Through the above introduction, nothing more than to explain, from the Google Index library to remove content and remove content from the search results, is two different concepts; what is removed from the index library is definitely not displayed in the search results, but the content removed from the search results may still exist in the index library. This will affect our effective statistics on the index quantity of the website.
Therefore, in order to remove content from Google's index library, then these content links can be crawled by spiders, and these content links can not be blocked by the robots file, the following 3 ways to deal with:
(1) META tag
You can add <meta name= "robots" content= "Noindex,follow" > Prevent pages from being indexed in page
(2) 404 or 410 Mark
404--found no files, queries, or URLs
This resource is no longer available on the 410--server and there is no further reference address
These two tags are usually considered the same, but there is still a slight difference: 410 tags are generally not crawled again, so the link to mark 410 will be faster than the link from tag 404 to remove content from Google's indexed library. In fact, the nuances of the two are not important, but if you have the ability to use a good 410 tag, that's a good choice.

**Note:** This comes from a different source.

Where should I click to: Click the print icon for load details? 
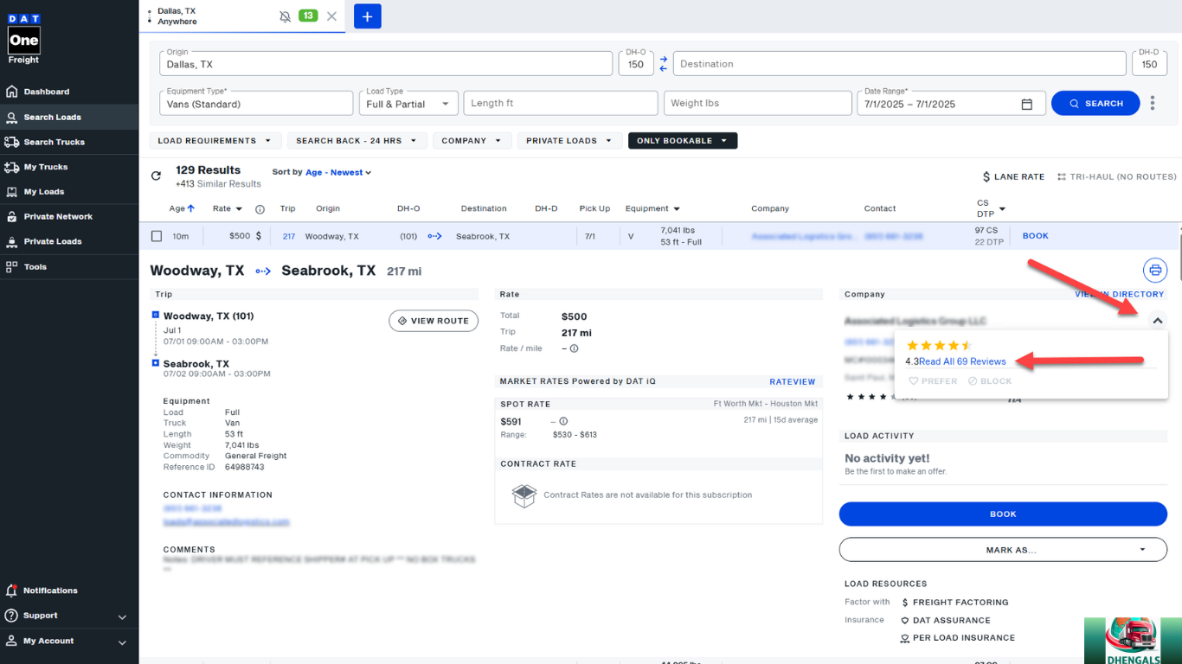click(1155, 271)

When spiders crawl to the 404/410 error link, the site log and the Administrator tool in the crawl error part of the show, then you can delete the URL tool to delete, and those deleted content will not be indexed.
(3) 301 Redirect or otherwise
301 redirects are also a good choice for removing content from Google's index library, and can deliver most of the old link weights to new links. However, this process is relatively long, and for how long it will be able to pass the weight of the old link to the new link, the proportion of transfer weight can be accounted for, these Google did not make clear.
The above content is the author's personal opinion, if has the wrong place, welcome carries on the treatise or the discussion.